Suppose we have a data frame df
like
book_id book_category book_word_hi book_word_bye book_word_yes
1 drama 3 0 4
2 action 1 4 5
3 drama 5 3 2
I would like to count the number of values within the book_word
columns and sum them in a table for each book_category
.
So the output here should look something like:
drama: 17
action: 10
Does anyone know how to do this?
CodePudding user response:
This is a short and simple one-liner in base R, without requiring any additional packages.

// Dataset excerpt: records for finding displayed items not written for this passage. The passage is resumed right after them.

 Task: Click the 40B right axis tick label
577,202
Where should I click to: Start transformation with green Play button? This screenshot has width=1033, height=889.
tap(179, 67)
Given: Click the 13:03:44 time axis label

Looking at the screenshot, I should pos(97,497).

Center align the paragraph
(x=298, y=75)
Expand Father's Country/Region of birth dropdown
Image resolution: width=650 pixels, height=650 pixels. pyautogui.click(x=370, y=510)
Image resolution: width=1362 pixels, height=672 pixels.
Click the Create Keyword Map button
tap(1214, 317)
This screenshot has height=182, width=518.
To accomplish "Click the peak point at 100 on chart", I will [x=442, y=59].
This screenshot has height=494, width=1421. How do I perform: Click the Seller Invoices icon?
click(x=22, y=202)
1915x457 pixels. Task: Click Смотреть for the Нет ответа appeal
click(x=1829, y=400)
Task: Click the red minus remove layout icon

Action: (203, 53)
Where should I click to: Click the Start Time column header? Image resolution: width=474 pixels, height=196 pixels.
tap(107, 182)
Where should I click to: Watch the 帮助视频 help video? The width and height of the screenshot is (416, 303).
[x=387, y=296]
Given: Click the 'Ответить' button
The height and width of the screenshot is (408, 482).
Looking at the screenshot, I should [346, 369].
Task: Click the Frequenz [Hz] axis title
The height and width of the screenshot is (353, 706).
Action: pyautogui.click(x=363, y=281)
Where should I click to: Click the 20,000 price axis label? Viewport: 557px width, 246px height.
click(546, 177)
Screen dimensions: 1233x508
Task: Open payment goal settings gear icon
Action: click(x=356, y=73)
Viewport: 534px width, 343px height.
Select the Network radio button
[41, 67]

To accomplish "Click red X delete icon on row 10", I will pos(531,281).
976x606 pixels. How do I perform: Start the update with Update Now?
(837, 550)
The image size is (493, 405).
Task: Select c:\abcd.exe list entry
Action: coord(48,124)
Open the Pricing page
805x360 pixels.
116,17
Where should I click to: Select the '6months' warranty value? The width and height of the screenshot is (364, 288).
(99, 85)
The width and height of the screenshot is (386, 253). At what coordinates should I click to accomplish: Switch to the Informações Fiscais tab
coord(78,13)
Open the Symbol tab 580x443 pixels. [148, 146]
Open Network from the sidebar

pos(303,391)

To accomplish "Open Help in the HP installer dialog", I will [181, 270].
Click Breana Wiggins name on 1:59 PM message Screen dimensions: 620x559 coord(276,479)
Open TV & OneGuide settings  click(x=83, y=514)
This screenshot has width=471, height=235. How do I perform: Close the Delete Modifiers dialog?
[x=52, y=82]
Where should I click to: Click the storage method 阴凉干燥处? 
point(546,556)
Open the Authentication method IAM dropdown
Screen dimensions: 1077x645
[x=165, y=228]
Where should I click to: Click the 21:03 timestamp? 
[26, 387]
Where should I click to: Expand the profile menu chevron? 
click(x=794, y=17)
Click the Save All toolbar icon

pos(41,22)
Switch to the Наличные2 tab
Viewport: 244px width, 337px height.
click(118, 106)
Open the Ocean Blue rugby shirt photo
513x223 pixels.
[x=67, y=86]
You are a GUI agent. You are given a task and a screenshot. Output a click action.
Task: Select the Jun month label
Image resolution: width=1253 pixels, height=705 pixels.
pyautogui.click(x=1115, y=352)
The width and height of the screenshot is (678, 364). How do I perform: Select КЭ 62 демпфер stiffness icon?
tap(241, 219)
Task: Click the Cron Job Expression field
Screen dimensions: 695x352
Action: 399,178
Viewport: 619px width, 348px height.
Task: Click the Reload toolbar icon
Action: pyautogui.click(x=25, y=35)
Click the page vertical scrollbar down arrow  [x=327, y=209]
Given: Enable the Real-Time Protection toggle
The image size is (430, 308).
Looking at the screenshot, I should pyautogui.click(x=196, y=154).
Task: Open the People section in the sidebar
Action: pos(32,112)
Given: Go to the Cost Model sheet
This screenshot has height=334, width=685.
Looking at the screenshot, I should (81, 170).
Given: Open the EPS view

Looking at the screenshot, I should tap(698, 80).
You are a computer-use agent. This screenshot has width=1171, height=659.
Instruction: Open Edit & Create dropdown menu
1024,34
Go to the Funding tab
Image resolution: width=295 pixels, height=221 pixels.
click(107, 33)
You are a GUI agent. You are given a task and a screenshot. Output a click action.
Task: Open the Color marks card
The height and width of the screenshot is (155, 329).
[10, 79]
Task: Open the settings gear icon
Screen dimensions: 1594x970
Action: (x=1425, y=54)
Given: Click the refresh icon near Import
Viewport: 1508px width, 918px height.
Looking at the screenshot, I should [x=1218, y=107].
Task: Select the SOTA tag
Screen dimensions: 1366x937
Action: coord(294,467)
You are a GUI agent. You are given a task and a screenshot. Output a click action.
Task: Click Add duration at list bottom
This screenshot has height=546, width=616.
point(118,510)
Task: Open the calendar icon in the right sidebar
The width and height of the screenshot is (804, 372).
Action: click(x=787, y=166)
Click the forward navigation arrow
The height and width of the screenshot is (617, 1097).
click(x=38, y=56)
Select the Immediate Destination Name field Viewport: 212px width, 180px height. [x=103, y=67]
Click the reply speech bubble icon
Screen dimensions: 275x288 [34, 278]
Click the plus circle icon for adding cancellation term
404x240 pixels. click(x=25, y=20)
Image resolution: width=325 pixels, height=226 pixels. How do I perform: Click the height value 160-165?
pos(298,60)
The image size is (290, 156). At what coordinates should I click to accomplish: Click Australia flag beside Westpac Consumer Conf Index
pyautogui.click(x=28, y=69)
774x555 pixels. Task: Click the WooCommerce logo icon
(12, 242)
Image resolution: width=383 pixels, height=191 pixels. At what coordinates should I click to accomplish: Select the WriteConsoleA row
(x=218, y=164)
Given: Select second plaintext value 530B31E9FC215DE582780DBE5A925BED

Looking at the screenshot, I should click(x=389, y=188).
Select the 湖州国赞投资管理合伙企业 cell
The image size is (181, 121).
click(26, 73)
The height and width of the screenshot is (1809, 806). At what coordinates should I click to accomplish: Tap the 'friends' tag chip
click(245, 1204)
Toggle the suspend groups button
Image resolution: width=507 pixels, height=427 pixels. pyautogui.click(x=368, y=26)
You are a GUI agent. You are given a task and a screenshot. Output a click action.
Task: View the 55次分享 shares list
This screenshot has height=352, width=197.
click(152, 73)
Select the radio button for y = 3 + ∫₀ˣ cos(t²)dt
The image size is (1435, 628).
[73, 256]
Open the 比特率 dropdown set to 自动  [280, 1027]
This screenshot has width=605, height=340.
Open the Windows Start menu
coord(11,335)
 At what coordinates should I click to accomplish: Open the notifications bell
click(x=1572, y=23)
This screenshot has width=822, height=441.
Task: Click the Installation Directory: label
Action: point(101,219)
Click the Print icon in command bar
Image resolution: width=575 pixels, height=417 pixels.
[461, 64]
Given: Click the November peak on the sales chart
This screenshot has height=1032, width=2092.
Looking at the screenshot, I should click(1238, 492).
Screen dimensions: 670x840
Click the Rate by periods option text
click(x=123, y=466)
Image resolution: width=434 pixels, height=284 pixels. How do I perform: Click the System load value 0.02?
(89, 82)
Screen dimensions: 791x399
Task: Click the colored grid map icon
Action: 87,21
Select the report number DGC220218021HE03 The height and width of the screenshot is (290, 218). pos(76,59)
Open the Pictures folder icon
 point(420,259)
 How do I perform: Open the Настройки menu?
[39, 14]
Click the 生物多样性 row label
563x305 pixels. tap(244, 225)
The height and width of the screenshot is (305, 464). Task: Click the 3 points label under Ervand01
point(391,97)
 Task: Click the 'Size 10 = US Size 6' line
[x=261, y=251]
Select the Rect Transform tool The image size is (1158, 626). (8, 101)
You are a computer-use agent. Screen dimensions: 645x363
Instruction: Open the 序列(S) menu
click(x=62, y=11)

tapply(rowSums(df[3:5]), df[2], sum)
#> book_category
#> action drama
#> 10 17
CodePudding user response:
Use the function summarise_at
link to docs:
df %>%
summarise_at(c("book_word_hi","book_word_bye","book_word_yes"), sum, na.rm = FALSE)
Could also be combined with a group_by
CodePudding user response:
Here, there can be also other columns like book_word_foo
as well, which will be counted:
library(tidyverse)
data <- tribble(
~book_id, ~book_category, ~book_word_hi, ~book_word_bye, ~book_word_yes,
1, "drama", 3, 0, 4,
2, "action", 1, 4, 5,
2, "drama", 5, 3, 2,
)
data %>%
pivot_longer(-c(book_id, book_category)) %>%
group_by(book_category) %>%
summarise(n = sum(value))
#> # A tibble: 2 × 2
#> book_category n
#> <chr> <dbl>
#> 1 action 10
#> 2 drama 17
Created on 2022-05-05 by the reprex package (v2.0.0)
CodePudding user response:
First sum up everything columns that starts_with
the string "book_word". Then group_by
and sum
up the values per book_category
.
library(dplyr)
df %>%
mutate(book_sum = rowSums(across(starts_with("book_word")))) %>%
group_by(book_category) %>%
summarize(sum = sum(book_sum))
# A tibble: 2 × 2
book_category sum
<chr> <int>
1 action 10
2 drama 17